– На реченье Сируса, кое школяр прочел.
– Ну, сказывай, сказывай вирши. – Могила взглянул приветливее и мягче.
прочел Фома.
– Изрядно, – одобрил архимандрит. – Какие еще речения Сируса в вирши перелагал?
– «Nimium altercando veritas amittitur».[97]
– Как же по-твоему в виршах вышло? – спросил с любопытством архимандрит.
– Да ты, парубче, право, пиита! – весело одобрил Могила. – Отколе же виршесплетению обучился? Чей ты? Фома смутился и промолчал.
– Достоин студеусом учиниться. Ин обучайся, – добавил архимандрит. – Из-за какой же истины ваша «дискуссия» вышла? – спросил Могила, теперь обратясь к школяру.

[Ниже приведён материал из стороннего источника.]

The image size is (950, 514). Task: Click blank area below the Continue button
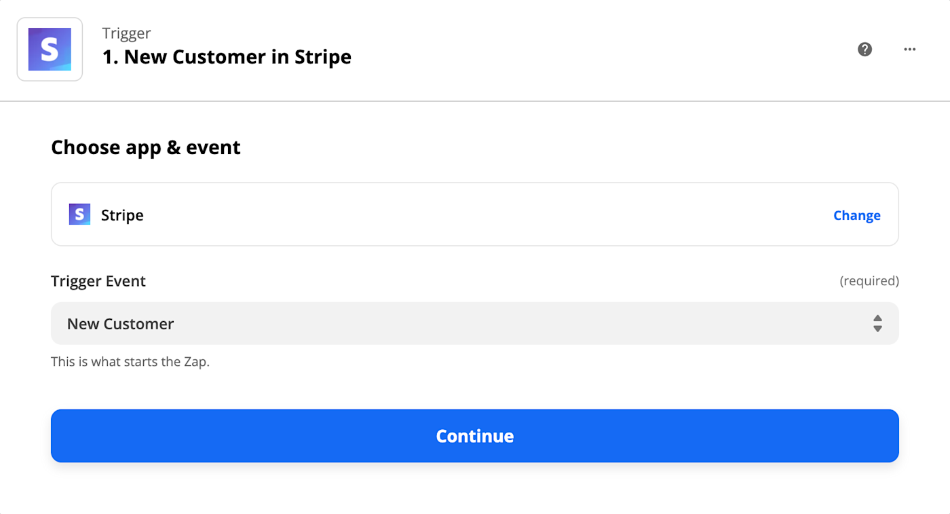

– А кто же его ведал, что он пиита! Москаль и москаль. Дрова на поварне колет, а говорит с гордыней, – в смущении пробормотал школяр, уже с уважением взглянув на Фому.
– Науками лепей заниматься студеусам, нежели дракой мужицкой, – сказал Могила. – Покличь-ка ко мне отца эконома…
И с этого дня Фома уже не рубил дров. Переодетый в серую свитку школяра коллегии, он стал изучать науки, ради которых шел в Киев.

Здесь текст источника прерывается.